On a related note: interesting insights regarding your NanoPC-T3/Nexell cluster (especially the thermal stuff). Can you please provide how long the 'classic' (and potentially inappropriate) sysbench run with the following settings takes on the octa-core NanoPC? Please provide the info in this thread: http://forum.armbian.com/index.php/topic/1285-nanopi-m3-cheap-8-core-35/?view=getlastpost
sysbench --test=cpu --cpu-max-prime=20000 run --num-threads=8
You should be a bit more specific which SoC you're talking about. Since development efforts for some older Allwinner SoCs are pretty lightweight since 'system on modules' (SoM) exists already:
https://www.olimex.com/Products/SOM/
http://wiki.iteadstudio.com/Core_AW204x
http://wiki.in-circuit.de/index.php5?title=ICnova_A20_SODIMM
Don't know where you are located but if in Europe Olimex and In-Circuit could help develop custom PCBs.
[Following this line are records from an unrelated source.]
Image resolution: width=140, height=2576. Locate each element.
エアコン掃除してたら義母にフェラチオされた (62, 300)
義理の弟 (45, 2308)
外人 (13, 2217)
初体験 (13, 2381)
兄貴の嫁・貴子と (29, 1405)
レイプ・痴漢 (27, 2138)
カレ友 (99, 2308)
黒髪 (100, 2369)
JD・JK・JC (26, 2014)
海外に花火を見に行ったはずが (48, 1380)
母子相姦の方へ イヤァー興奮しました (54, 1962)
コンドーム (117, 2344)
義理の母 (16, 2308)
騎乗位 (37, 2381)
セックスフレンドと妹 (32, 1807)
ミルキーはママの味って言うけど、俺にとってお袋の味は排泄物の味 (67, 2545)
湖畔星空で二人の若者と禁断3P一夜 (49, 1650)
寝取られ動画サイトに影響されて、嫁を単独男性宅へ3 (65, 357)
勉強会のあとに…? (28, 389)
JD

In case you're after H3 using small boards like Orange Pi One/Lite or NanoPi NEO could be easily assembled with another PCB to unlock the full features (see this example how to add another USB port to OPi Lite -- the same way or even better through soldering even hobbyists could develop an add-on for NanoPi NEO).
Or you could ask the persons/companies behind the H3 devices whether they do contract work (FriendlyARM develops the NanoPis, Xunlong Oranges and Bananas). In any case you should have a look at (missing) UL/CE certifications before doing the next step!